BISA AI - AI For Everyone
Fake News Detection using PCA

Anisah Fadhilah Putri

Sosial Media


1 orang menyukai ini
Suka

Summary

Fake News Detection is one of the most important issues in the digital information age, which is rich in inaccurate or misleading content. Classification algorithms can be used to classify articles or news as fake news or not.

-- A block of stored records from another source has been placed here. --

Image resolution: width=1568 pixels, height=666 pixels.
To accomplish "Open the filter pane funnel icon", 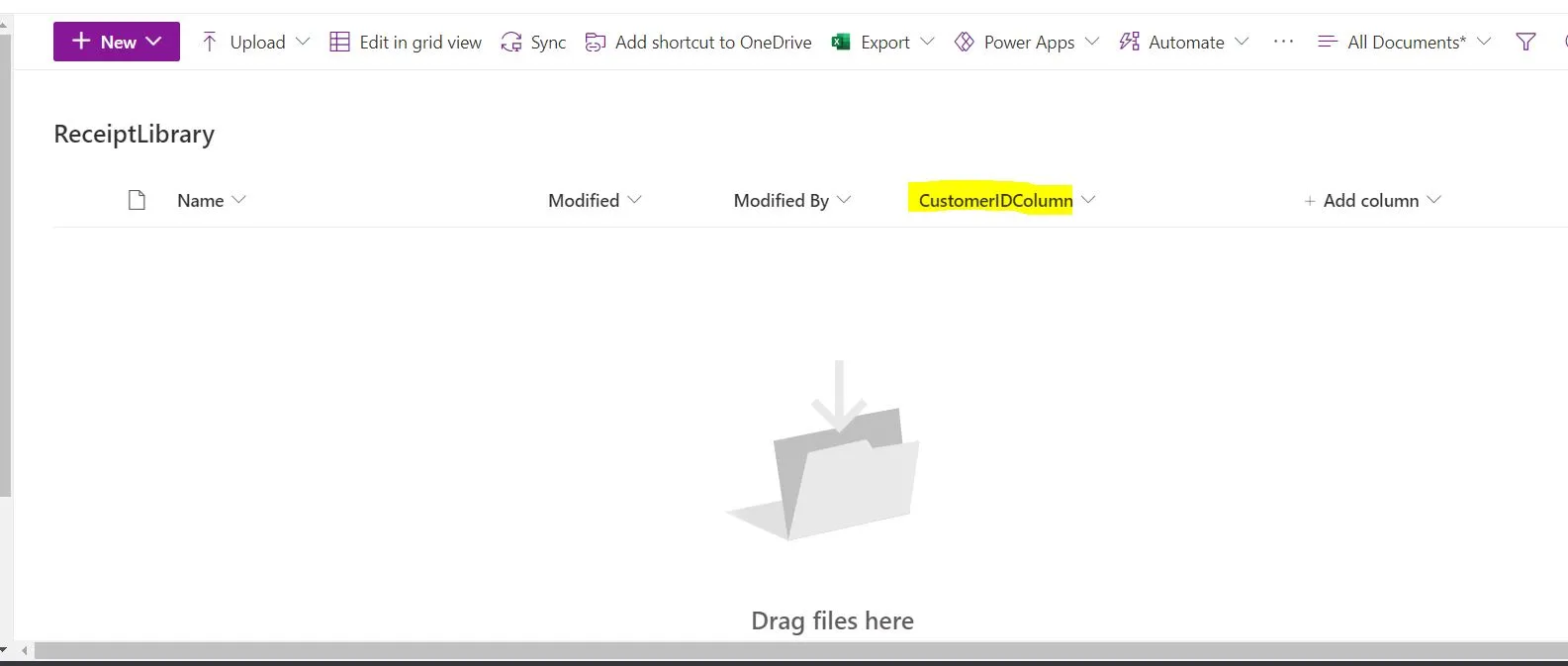I will (x=1525, y=42).
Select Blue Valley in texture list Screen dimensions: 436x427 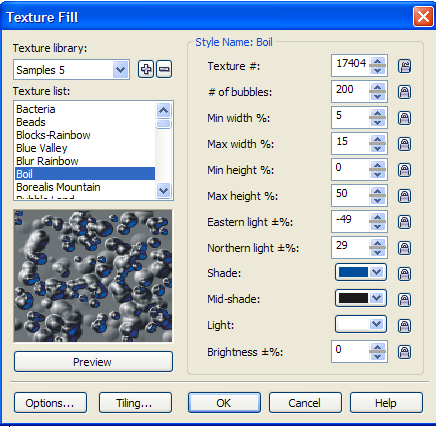coord(42,148)
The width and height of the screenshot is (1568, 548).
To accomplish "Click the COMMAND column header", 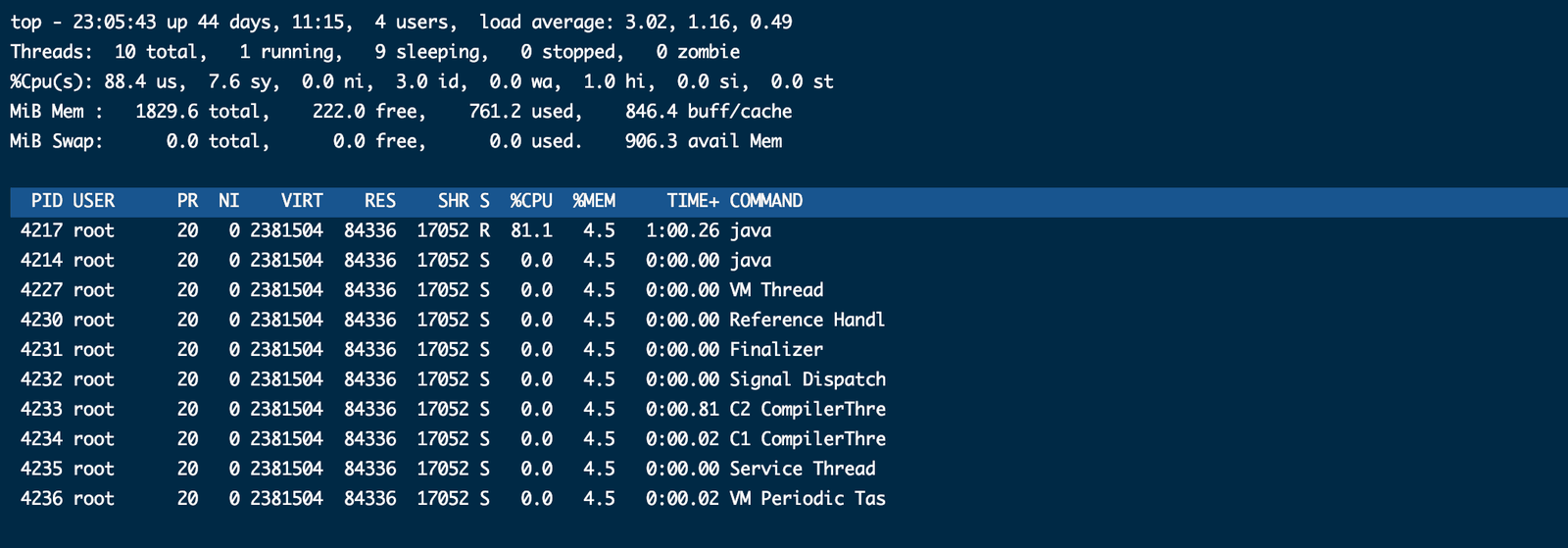I will pos(766,201).
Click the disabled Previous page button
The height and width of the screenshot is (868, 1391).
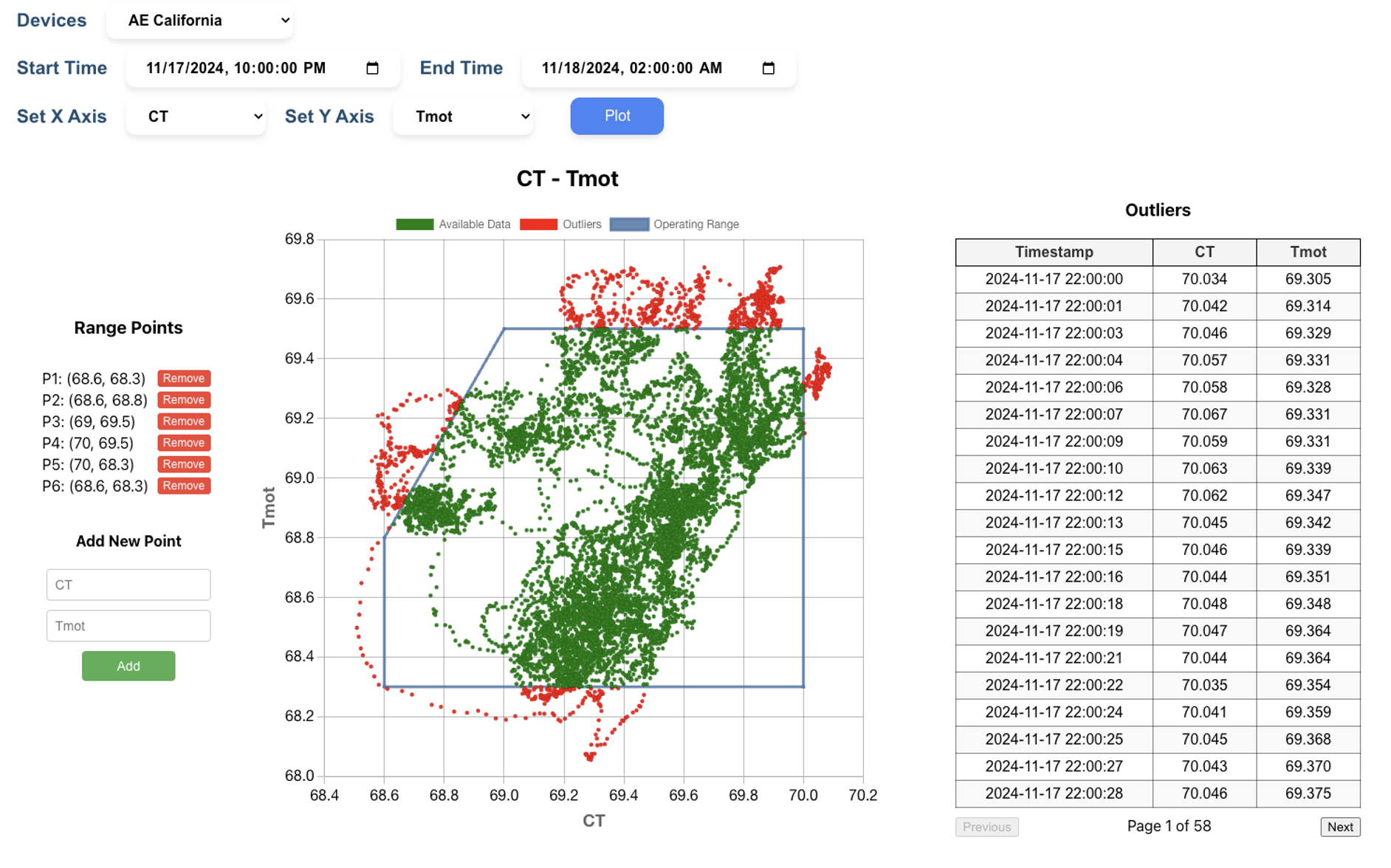pos(987,827)
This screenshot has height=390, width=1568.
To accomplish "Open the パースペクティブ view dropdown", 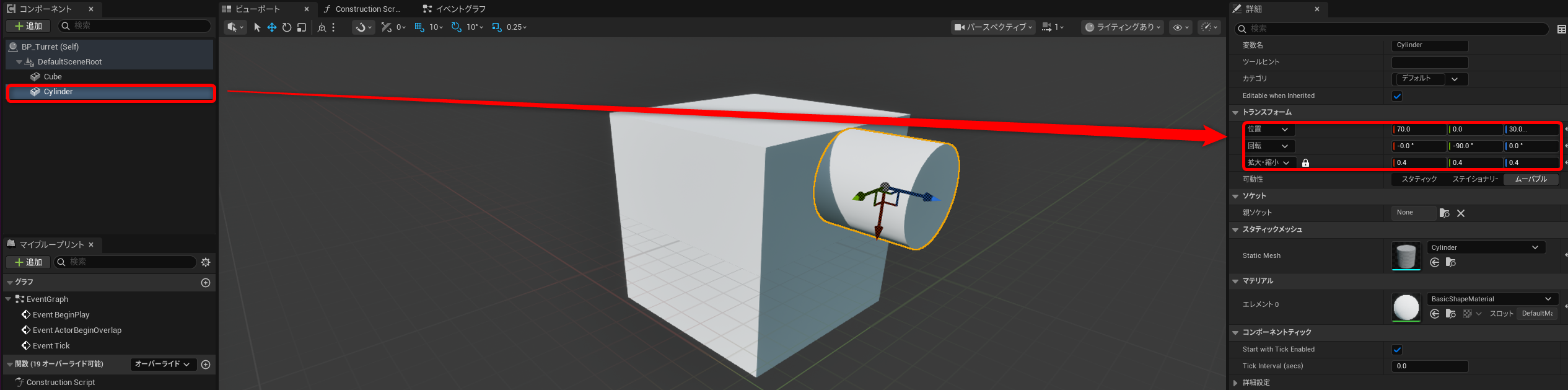I will [x=993, y=27].
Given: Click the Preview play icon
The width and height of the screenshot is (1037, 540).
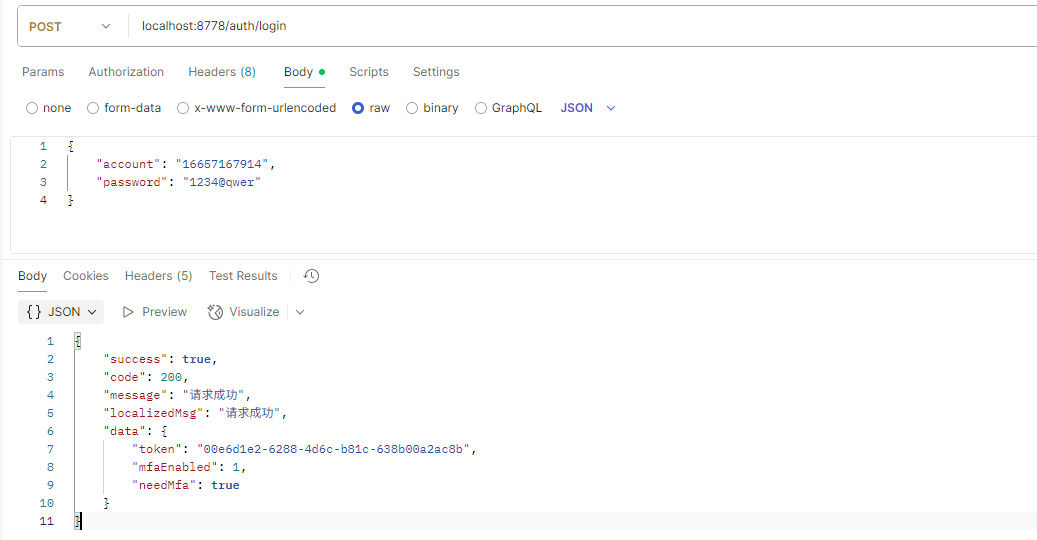Looking at the screenshot, I should (x=128, y=312).
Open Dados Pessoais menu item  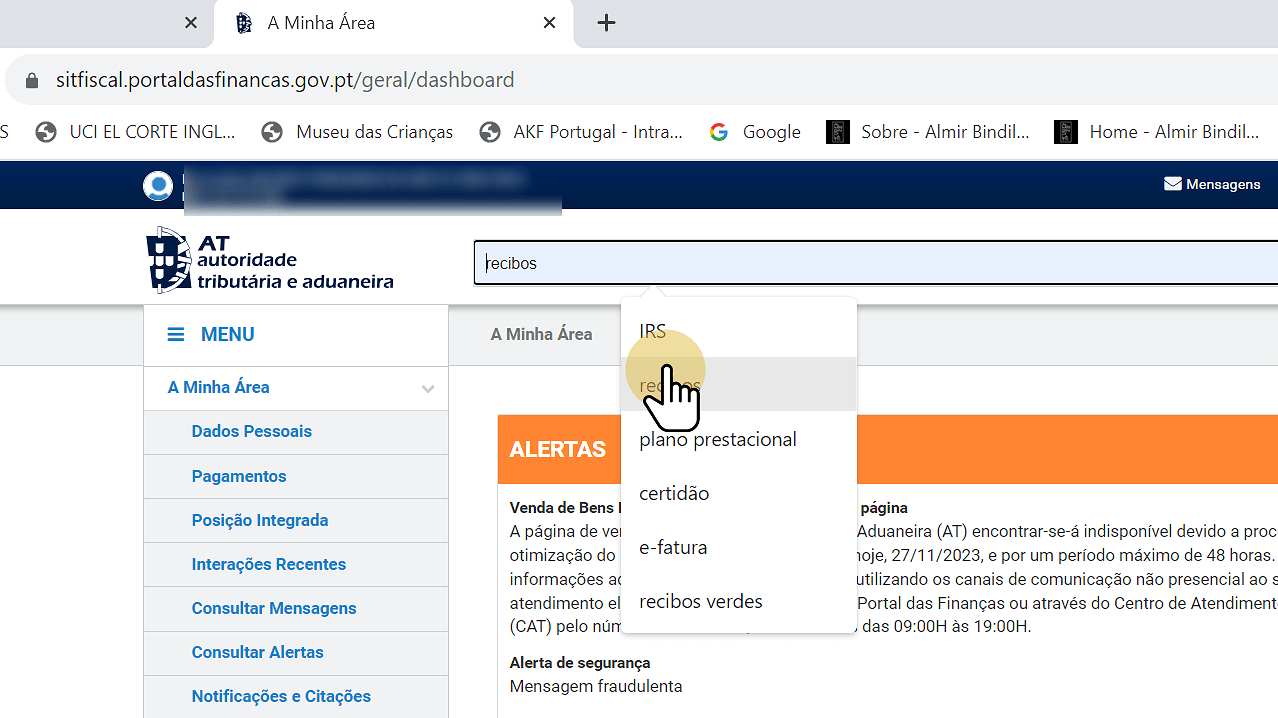pyautogui.click(x=252, y=431)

Here I am using Passive Aggressive Classifier (PAC) classification algorithm which is used for classification tasks in Machine Learning. PAC is a useful algorithm for binary classification problems, where data is separated into two different classes. In the context of fake news detection, Passive Aggressive Classifier can be used to learn the patterns present in articles or news and classify them as fake news or not.

Description

Connecting to Google Drive

A picture containing text, screenshot, font, line

Description automatically generated

The first step when we want to read a dataset from google drive, we must connect the path that contains the dataset in it with the drive mount from the google.colab library.

 

Import the Required Libraries

The code above is an import of libraries and modules needed to build models and perform text analysis using the Passive Aggressive Classifier method. The following is an explanation of each part of the code:

  1. import numpy as np: Imports the NumPy library used for array manipulation and numerical operations.
  2. import pandas as pd: Imports the pandas library used to read and manipulate data in DataFrame format.
  3. from tensorflow.keras.models import Sequential: Imports the Sequential class from the models module in the Keras library. The Sequential class is used to build neural network models sequentially.
  4. from tensorflow.keras.layers import Dense, Dropout: Imports the Dense and Dropout classes from the layers module in the Keras library. The Dense class is used to add dense (fully connected) layers to the model, while the Dropout class is used to add a dropout layer that prevents overfitting.
  5. from sklearn.model_selection import train_test_split: Imports the train_test_split function from the model_selection module in the scikit-learn library. This function is used to split the dataset into train and test subsets.
  6. from sklearn.feature_extraction.text import TfidfVectorizer: Imports the TfidfVectorizer class from the feature_extraction.text module in the scikit-learn library. This class is used to convert text into feature vectors using the TF-IDF (Term Frequency-Inverse Document Frequency) method.
  7. from sklearn.linear_model import PassiveAggressiveClassifier: Imports the PassiveAggressiveClassifier class from the linear_model module in the scikit-learn library. This class is an implementation of the Passive Aggressive Classifier method used for data classification.
  8. from sklearn.metrics import accuracy_score, confusion_matrix: Import the accuracy_score and confusion_matrix functions from the metrics module in the scikit-learn library. The accuracy_score function is used to calculate prediction accuracy, while confusion_matrix is used to generate a confusion matrix that indicates classification performance.
  9. import os: Imports the os library used to interact with the operating system.
  10. for dirname, _, filenames in os.walk('/kaggle/input'): Iterates through all files and directories in /kaggle/input (the default directory in Kaggle).
  11. for filename in filenames: Iterates through each filename in the directory.
  12. print(os.path.join(dirname, filename)): Prints the full path of each file in the /kaggle/input directory.

 

Load the Dataset

The code above is used to load a dataset stored in a CSV file into a DataFrame object using the pandas library. The following is an explanation of each part of the code:

  1. df = pd.read_csv('/content/drive/MyDrive/Dataset Original or Fake News/news.csv'): Reads a CSV file containing the dataset and stores it in a DataFrame object named df. The CSV file read has the path '/content/drive/MyDrive/Real Or Fake News dataset/news.csv'
  2. print(df.shape): Prints the dimensions of the dataset using the shape attribute of the DataFrame object. The shape attribute returns a tuple with two elements, the number of rows and the number of columns in the dataset.
  3. print(df.head()): Prints the first five rows of the dataset using the head() method. This method is useful for viewing the initial instance of the dataset and ensuring that the data has been loaded correctly.

 

Check For empty values in the dataset

A picture containing text, screenshot, font

Description automatically generated

Using the code above, we can see the number of empty values in each column of the dataset. If there are empty values, the number will be displayed next to the column name. This is useful for detecting whether the dataset has empty values that need to be addressed before performing further analysis or modeling.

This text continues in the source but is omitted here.